#### [What you should do]
Without skipping or changing anything, print all the entries.

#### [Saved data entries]
★ ★ ★

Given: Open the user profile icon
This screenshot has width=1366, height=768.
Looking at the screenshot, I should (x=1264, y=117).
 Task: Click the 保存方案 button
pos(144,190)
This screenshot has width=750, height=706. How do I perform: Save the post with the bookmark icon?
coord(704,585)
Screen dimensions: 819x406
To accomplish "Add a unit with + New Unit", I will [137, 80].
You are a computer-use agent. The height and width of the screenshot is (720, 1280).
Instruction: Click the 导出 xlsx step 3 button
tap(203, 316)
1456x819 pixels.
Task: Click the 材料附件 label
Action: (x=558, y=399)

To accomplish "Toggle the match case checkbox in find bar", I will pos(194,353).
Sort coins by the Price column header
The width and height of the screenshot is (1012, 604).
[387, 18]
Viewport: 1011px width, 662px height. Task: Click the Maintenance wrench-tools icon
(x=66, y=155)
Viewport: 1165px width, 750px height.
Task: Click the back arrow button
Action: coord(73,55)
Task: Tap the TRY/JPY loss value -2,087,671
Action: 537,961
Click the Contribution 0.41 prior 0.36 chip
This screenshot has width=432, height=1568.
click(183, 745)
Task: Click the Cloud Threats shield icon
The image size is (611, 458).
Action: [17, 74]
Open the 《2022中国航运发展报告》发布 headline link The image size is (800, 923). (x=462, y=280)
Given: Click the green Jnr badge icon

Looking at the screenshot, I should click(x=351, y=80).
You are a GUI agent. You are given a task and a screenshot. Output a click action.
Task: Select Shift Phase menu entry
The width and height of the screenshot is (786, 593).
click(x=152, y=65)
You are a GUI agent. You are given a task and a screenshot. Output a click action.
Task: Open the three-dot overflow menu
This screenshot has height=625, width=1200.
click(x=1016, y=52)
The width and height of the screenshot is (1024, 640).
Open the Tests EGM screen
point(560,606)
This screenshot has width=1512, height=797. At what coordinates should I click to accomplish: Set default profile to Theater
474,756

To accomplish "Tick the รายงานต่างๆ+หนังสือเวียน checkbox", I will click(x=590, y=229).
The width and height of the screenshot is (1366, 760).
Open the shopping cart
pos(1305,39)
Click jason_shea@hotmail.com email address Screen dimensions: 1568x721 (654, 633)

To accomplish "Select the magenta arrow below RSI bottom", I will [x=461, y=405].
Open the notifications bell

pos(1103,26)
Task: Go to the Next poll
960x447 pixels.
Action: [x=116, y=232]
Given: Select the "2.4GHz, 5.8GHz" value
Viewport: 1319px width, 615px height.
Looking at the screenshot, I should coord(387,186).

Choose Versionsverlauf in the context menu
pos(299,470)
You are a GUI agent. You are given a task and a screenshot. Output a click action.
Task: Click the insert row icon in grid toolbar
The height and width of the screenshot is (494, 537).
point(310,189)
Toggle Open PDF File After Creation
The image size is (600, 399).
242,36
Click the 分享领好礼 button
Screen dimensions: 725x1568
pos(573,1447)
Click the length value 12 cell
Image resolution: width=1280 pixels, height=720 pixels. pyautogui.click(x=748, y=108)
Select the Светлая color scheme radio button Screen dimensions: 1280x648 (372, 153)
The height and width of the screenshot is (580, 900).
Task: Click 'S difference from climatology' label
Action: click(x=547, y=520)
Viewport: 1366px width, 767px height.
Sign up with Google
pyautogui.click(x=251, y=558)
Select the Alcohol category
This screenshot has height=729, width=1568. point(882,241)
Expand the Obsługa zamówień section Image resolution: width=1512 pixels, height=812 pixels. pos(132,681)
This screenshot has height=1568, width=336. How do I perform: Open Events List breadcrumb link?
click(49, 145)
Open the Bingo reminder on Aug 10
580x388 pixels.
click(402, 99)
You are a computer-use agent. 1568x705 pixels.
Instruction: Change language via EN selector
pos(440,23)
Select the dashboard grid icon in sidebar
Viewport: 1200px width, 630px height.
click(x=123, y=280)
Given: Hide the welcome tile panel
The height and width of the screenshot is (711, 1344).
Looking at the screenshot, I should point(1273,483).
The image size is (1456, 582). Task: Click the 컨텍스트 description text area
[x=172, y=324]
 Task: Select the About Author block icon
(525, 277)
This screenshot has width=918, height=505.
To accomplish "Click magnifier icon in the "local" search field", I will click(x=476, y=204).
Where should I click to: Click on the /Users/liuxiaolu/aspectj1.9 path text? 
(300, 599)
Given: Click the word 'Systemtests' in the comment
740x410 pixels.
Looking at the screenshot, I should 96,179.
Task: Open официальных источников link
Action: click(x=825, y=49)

★ ★ ★

#### [Response to the task]
Given: Open the user profile icon
This screenshot has width=1366, height=768.
Looking at the screenshot, I should (x=1264, y=117).
 Task: Click the 保存方案 button
pos(144,190)
This screenshot has width=750, height=706. How do I perform: Save the post with the bookmark icon?
coord(704,585)
Screen dimensions: 819x406
To accomplish "Add a unit with + New Unit", I will [137, 80].
You are a computer-use agent. The height and width of the screenshot is (720, 1280).
Instruction: Click the 导出 xlsx step 3 button
tap(203, 316)
1456x819 pixels.
Task: Click the 材料附件 label
Action: (x=558, y=399)

To accomplish "Toggle the match case checkbox in find bar", I will pos(194,353).
Sort coins by the Price column header
The width and height of the screenshot is (1012, 604).
[387, 18]
Viewport: 1011px width, 662px height. Task: Click the Maintenance wrench-tools icon
(x=66, y=155)
Viewport: 1165px width, 750px height.
Task: Click the back arrow button
Action: coord(73,55)
Task: Tap the TRY/JPY loss value -2,087,671
Action: 537,961
Click the Contribution 0.41 prior 0.36 chip
This screenshot has width=432, height=1568.
click(183, 745)
Task: Click the Cloud Threats shield icon
The image size is (611, 458).
Action: [17, 74]
Open the 《2022中国航运发展报告》发布 headline link The image size is (800, 923). (x=462, y=280)
Given: Click the green Jnr badge icon

Looking at the screenshot, I should click(x=351, y=80).
You are a GUI agent. You are given a task and a screenshot. Output a click action.
Task: Select Shift Phase menu entry
The width and height of the screenshot is (786, 593).
click(x=152, y=65)
You are a GUI agent. You are given a task and a screenshot. Output a click action.
Task: Open the three-dot overflow menu
This screenshot has height=625, width=1200.
click(x=1016, y=52)
The width and height of the screenshot is (1024, 640).
Open the Tests EGM screen
point(560,606)
This screenshot has width=1512, height=797. At what coordinates should I click to accomplish: Set default profile to Theater
474,756

To accomplish "Tick the รายงานต่างๆ+หนังสือเวียน checkbox", I will click(x=590, y=229).
The width and height of the screenshot is (1366, 760).
Open the shopping cart
pos(1305,39)
Click jason_shea@hotmail.com email address Screen dimensions: 1568x721 (654, 633)

To accomplish "Select the magenta arrow below RSI bottom", I will [x=461, y=405].
Open the notifications bell

pos(1103,26)
Task: Go to the Next poll
960x447 pixels.
Action: [x=116, y=232]
Given: Select the "2.4GHz, 5.8GHz" value
Viewport: 1319px width, 615px height.
Looking at the screenshot, I should coord(387,186).

Choose Versionsverlauf in the context menu
pos(299,470)
You are a GUI agent. You are given a task and a screenshot. Output a click action.
Task: Click the insert row icon in grid toolbar
The height and width of the screenshot is (494, 537).
point(310,189)
Toggle Open PDF File After Creation
The image size is (600, 399).
242,36
Click the 分享领好礼 button
Screen dimensions: 725x1568
pos(573,1447)
Click the length value 12 cell
Image resolution: width=1280 pixels, height=720 pixels. pyautogui.click(x=748, y=108)
Select the Светлая color scheme radio button Screen dimensions: 1280x648 (372, 153)
The height and width of the screenshot is (580, 900).
Task: Click 'S difference from climatology' label
Action: click(x=547, y=520)
Viewport: 1366px width, 767px height.
Sign up with Google
pyautogui.click(x=251, y=558)
Select the Alcohol category
This screenshot has height=729, width=1568. point(882,241)
Expand the Obsługa zamówień section Image resolution: width=1512 pixels, height=812 pixels. pos(132,681)
This screenshot has height=1568, width=336. How do I perform: Open Events List breadcrumb link?
click(49, 145)
Open the Bingo reminder on Aug 10
580x388 pixels.
click(402, 99)
You are a computer-use agent. 1568x705 pixels.
Instruction: Change language via EN selector
pos(440,23)
Select the dashboard grid icon in sidebar
Viewport: 1200px width, 630px height.
click(x=123, y=280)
Given: Hide the welcome tile panel
The height and width of the screenshot is (711, 1344).
Looking at the screenshot, I should point(1273,483).
The image size is (1456, 582). Task: Click the 컨텍스트 description text area
[x=172, y=324]
 Task: Select the About Author block icon
(525, 277)
This screenshot has width=918, height=505.
To accomplish "Click magnifier icon in the "local" search field", I will click(x=476, y=204).
Where should I click to: Click on the /Users/liuxiaolu/aspectj1.9 path text? 
(300, 599)
Given: Click the word 'Systemtests' in the comment
740x410 pixels.
Looking at the screenshot, I should 96,179.
Task: Open официальных источников link
Action: click(x=825, y=49)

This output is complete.